-- START OF SOURCE --

C++: Constant type-bounds in the new range analysis #13783

MathiasVP · 2023-07-20T15:13:53Z

This PR adds type-based bounds in the new range analysis library. This allows us to deduce that fewer things overflow, and thus allows us exclude fewer bounds.

I'll test this by locally rebasing this branch onto #12505 and running DCA on that.

…pper bound (and similarly for lower bounds).

geoffw0 · 2023-07-20T15:39:15Z

cpp/ql/test/library-tests/ir/range-analysis/SimpleRangeAnalysis_tests.cpp

@@ -936,7 +936,7 @@ void two_bounds_from_one_test(short ss, unsigned short us) {
    range(ss); // -32768 .. 32767
  }

-  if (ss + 1 < sizeof(int)) {  // $ overflow=+
+  if (ss + 1 < sizeof(int)) { // $ overflow=-


👍 verified experimentally

MathiasVP · 2023-07-22T08:16:35Z

I've verified the results and they LGTM. I'm still a bit unsure about whether we should suppress constant bounds arising purely from types such as:

void f(unsigned int ui) {
  unsigned long long ull = ui;
  range(ull); // we infer that `ull <= UINT_MAX` here. Is that what we want?
}

In any case, I think we can push this feature to a future PR. I've noted this down in our internal issue.

geoffw0 · 2023-07-24T13:07:25Z

Why wouldn't we want to deduce that ull <= UINT_MAX in the above example?

jketema

Some small comments, just to further my understanding of the code.

cpp/ql/lib/semmle/code/cpp/rangeanalysis/new/internal/semantic/SemanticExprSpecific.qll

cpp/ql/test/library-tests/ir/range-analysis/SimpleRangeAnalysis_tests.cpp

MathiasVP · 2023-07-24T13:19:50Z

Why wouldn't we want to deduce that ull <= UINT_MAX in the above example?

Because it's not a very precise bound, and many users have been confused by false positives caused by such very-large-but-sound bounds obtained from type-information only. For example, this change was made because we wanted to be able to distinguish between precise bounds found by bounds from guards, and less precise bounds from type-information, for a high precision version of the cpp/overrunning-write query.

And then there's this beauty from an external contributor who had a similar problem: https://github.com/github/codeql/blob/main/cpp/ql/src/experimental/Security/CWE/CWE-561/FindIncorrectlyUsedSwitch.ql#L21

jketema · 2023-07-24T15:04:14Z

Why wouldn't we want to deduce that ull <= UINT_MAX in the above example?

Because it's not a very precise bound, and many users have been confused by false positives caused by such very-large-but-sound bounds obtained from type-information only. For example, this change was made because we wanted to be able to distinguish between precise bounds found by bounds from guards, and less precise bounds from type-information, for a high precision version of the cpp/overrunning-write query.

And then there's this beauty from an external contributor who had a similar problem: https://github.com/github/codeql/blob/main/cpp/ql/src/experimental/Security/CWE/CWE-561/FindIncorrectlyUsedSwitch.ql#L21

Not as part of this PR, but as each bound comes with a reason, we might want to explore whether we can add a new reason for the type bounds that are introduced here.

-- END OF SOURCE --
-- START OF RAW DATA --

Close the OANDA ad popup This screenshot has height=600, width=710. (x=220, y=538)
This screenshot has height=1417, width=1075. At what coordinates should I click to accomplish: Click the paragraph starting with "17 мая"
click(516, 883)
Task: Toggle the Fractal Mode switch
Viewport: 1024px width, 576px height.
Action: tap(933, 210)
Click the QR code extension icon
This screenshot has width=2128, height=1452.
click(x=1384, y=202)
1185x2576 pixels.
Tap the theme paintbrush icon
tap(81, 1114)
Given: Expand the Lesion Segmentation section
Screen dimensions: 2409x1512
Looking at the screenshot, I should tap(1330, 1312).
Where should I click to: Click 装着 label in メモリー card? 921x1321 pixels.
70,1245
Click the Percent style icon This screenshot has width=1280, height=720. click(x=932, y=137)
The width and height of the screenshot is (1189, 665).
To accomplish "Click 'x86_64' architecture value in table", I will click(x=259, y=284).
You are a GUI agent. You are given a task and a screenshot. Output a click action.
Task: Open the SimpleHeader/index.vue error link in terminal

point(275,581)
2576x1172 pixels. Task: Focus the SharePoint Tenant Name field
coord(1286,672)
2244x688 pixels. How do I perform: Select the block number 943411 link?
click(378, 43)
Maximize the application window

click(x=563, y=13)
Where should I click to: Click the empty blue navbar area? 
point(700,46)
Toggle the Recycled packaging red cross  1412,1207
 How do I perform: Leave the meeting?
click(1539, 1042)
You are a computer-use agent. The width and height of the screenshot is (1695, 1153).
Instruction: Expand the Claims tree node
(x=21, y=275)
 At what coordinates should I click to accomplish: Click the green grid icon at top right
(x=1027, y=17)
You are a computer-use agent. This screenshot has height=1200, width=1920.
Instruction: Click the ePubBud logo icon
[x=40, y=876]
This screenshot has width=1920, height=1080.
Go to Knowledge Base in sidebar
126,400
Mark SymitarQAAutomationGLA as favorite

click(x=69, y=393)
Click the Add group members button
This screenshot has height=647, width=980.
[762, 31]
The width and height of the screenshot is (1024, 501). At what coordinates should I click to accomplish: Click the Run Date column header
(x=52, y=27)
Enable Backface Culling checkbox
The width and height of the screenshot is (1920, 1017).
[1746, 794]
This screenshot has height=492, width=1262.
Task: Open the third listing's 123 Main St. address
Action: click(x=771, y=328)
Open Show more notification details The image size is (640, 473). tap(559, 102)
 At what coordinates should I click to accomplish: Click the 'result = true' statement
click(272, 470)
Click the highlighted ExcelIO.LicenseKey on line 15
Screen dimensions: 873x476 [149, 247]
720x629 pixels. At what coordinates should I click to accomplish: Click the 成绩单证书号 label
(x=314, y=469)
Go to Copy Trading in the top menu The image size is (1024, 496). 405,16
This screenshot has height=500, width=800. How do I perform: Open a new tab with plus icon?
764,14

-- END OF RAW DATA --

▶ [TASK STATEMENT] Rewrite the stretch of the pull request discussion on constant type-bounds from "geoffw0 · 2023-07-24T13:07:25Z" through "of the code.", putting "brief remarks" in place of "small comments".

▶ [EXERCISE ANSWER]
geoffw0 · 2023-07-24T13:07:25Z

Why wouldn't we want to deduce that ull <= UINT_MAX in the above example?

jketema

Some brief remarks, just to further my understanding of the code.